I finally had my kaffeeklatsch session with Lois McMaster Bujold. There were three of us winners there, so the conversation was pretty rambling, but I'm happy to report she's already working on the next Penric & Desdemona, and it will fall somewhere in the middle of the existing canon. I mentioned wondering what's going on with Adelis, and she promised she does plan to bring him back into the main story eventually.
'Shindig'
Literary Buffistas 3: Don't Parse the Blurb, Dear.
There's more to life than watching Buffy the Vampire Slayer! No. Really, there is! Honestly! Here's a place for Buffistas to come and discuss what it is they're reading, their favorite authors and poets. "Geez. Crack a book sometime."
Thank you for sharing, Susan! Always good to hear there’s more Penric on the way. I would definitely like to know how Adelis and his wife and her extended household are getting along…
Yay, love all the Penric stuff.
Yay for more Penric!
I finished The Raven Scholar and enjoyed it immensely. If you haven't read it, it's the kind of book you are happy there is more of while you are reading it.
I very much want more stories in that world
I finished Automatic Noodle the other day, which is a delight, and I don't think it's a spoiler to say it made me really want to try biang biang noodles. I found a place in Alameda that has them on the menu with online ordering, so I have made plans to pick some up and bring them to my folks to try with them. I am ridiculously excited about this!
I am ridiculously excited about this!
Book food adventure!
I know Annalee a little bit so I'm always happy when her books find readers.
I've met her, I'm pretty sure, but I don't really know her to talk to. I like her books a lot in general, this one in particular feels very aimed right at me and it does not miss
I’m reading The Left-handed Book Sellers of London and really enjoying it.

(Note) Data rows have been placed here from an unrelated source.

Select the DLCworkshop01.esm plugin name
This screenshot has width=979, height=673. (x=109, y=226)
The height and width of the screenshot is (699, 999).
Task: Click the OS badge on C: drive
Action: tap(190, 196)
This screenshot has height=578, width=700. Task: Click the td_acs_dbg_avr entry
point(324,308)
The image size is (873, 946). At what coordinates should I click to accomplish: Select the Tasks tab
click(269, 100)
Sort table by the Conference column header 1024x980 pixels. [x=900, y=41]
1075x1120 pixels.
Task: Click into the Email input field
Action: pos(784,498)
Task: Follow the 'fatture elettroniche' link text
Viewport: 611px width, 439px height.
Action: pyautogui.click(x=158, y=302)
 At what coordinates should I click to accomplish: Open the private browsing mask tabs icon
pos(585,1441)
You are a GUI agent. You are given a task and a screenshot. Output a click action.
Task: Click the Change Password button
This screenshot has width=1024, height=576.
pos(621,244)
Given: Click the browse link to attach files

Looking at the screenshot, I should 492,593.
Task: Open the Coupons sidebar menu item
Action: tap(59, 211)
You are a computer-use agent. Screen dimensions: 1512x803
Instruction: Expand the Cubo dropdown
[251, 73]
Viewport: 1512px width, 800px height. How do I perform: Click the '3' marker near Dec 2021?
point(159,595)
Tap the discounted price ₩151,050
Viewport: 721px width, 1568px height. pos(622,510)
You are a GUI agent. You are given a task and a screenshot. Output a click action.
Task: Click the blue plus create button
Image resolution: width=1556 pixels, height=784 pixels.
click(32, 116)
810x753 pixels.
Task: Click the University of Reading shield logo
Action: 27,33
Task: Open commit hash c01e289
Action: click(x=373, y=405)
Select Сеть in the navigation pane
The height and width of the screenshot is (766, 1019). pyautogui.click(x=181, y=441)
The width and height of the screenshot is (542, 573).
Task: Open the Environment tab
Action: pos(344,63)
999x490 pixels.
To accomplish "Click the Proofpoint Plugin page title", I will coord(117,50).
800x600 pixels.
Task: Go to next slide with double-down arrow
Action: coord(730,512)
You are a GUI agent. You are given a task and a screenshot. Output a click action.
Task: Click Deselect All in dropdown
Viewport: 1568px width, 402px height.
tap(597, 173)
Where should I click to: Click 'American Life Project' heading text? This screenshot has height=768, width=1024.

I recently read Vera Wong's Unsolicited Advice for Murderers by Jesse Q. Sutanto, and it was a total delight — set in San Francisco and all about found family. The tea-shop-owning self-proclaimed detective protagonist is based on the author's parents, and although Sutanto wrote that she always worries about playing into Asian stereotypes, she instills such dignity into Vera Wong that I found it utterly charming.